Non appena le porte si chiusero alle nostre spalle, l’atmosfera cambiò. L’aria nel corridoio era fredda e sapeva di ozono, come quando le apparecchiature elettriche lavorano troppo.
«Livello meno tre», disse Rinaldi, tenendo il mio passo verso le scale di servizio. «Non sono qui per il personale. Sono qui per il centro dati. In particolare per il Nodo Nero collegato al comando strategico.»
«Se violano il Nodo Nero, avranno i nomi di ogni operatore sotto copertura nell’emisfero orientale», dissi, controllando ogni angolo. «Compreso il mio.»
«Esatto. È per questo che ti hanno stanata. Volevano capire se il Lupo era di guardia al pollaio.»
Arrivammo davanti all’ascensore. Scossi la testa.
«Le colonne saranno sotto controllo. Prendiamo le scale.»
Spingemmo la porta del vano scale. Alzai una mano per fermare Rinaldi. Chiusi gli occhi e ascoltai. Sotto il ronzio dell’edificio, lo sentii. Un rumore lieve, ritmico. Suola di scarponi su cemento. Tre piani più giù.
«Due contatti», sussurrai. «In movimento. Veloci.»
«Vado io in testa», disse Rinaldi.
«No, signore», lo bloccai, passandogli davanti. «Il pacco è lei. Io sono il sistema di consegna.»
Scendemmo nel buio. Le luci di emergenza disegnavano ombre lunghe sulle pareti di cemento. Ogni gradino era un calcolo. Ogni respiro, misurato. Era lo spazio in cui vivevo. Lo spazio tra il battito e il colpo di grilletto.
Arrivammo al livello -3. La porta era di acciaio pesante. Era stata tagliata. La serratura era fusa, ancora lievemente arancione ai bordi. Una lancia termica.
Spinsi la porta con la canna della pistola.

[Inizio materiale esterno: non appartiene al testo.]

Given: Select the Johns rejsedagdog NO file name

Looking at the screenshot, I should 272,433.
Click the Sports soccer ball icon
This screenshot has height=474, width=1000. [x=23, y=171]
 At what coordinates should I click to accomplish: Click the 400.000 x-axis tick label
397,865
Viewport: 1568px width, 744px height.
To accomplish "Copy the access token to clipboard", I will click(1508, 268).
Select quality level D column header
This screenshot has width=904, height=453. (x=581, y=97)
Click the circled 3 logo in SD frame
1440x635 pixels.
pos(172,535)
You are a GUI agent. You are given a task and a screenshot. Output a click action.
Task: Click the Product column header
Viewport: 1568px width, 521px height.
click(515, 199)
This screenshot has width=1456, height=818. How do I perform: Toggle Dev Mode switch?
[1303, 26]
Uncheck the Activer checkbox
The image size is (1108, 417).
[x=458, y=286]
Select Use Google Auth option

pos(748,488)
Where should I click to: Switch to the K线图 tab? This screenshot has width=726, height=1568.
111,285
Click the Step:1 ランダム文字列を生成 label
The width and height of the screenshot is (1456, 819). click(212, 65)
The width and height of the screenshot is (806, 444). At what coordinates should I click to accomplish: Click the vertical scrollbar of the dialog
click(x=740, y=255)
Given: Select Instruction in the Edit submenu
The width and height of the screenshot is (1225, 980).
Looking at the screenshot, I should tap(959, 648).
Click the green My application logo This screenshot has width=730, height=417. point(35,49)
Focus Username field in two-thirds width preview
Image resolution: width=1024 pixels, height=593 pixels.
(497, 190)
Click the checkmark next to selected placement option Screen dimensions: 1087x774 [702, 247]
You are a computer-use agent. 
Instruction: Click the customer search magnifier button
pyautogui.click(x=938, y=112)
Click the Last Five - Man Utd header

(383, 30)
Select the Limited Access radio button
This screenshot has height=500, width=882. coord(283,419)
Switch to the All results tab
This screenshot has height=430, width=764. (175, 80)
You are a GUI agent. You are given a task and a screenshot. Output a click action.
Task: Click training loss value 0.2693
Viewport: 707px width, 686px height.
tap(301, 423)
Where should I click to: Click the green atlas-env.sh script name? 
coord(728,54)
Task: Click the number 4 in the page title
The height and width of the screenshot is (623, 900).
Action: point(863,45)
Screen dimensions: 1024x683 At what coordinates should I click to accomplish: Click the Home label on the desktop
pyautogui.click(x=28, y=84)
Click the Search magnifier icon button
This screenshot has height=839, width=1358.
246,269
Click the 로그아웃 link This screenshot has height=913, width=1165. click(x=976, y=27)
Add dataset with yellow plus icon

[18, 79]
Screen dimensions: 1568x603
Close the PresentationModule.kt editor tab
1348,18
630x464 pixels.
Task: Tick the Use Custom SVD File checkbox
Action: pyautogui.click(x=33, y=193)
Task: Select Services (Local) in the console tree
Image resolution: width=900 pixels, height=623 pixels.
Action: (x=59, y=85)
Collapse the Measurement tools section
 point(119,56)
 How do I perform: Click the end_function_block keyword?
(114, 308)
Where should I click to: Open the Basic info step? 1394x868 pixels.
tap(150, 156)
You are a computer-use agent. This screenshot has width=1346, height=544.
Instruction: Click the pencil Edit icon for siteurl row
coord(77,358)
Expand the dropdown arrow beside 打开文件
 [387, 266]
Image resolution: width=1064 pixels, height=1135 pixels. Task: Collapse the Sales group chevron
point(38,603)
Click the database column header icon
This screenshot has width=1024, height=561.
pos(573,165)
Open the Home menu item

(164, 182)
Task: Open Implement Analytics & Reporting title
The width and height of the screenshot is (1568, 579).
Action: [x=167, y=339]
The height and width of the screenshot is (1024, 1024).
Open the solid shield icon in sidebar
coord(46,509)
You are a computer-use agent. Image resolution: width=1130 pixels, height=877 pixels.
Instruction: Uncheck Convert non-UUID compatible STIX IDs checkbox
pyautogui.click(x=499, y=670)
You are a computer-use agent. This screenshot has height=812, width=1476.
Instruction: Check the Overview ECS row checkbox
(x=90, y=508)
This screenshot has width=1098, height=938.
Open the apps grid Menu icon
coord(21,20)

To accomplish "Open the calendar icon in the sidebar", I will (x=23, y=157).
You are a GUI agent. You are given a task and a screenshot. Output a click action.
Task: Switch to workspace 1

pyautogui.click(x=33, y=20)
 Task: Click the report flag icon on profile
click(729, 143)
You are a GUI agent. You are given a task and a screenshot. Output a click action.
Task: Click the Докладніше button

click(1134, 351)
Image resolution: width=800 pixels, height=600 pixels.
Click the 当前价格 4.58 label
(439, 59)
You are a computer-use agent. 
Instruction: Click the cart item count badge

La sala server era un labirinto di torri nere, piene di lucine blu. Faceva freddo — temperatura controllata per le macchine. Il rumore delle ventole era assordante.
Feci un cenno a Rinaldi: dividiamoci. Tu a sinistra.
Lui annuì e scomparve tra le file di server.
Io andai a destra. Tenni il corpo basso, i piedi che si appoggiavano morbidi, tallone-punta, per non fare rumore. Ero un’ombra tra le ombre.
Lo vidi.
Una figura in tuta tattica nera opaca, accovacciata davanti al terminale principale. Stava collegando un dispositivo a una porta dati. Non era un soldato qualsiasi. I movimenti erano troppo precisi. Un mercenario di alto livello.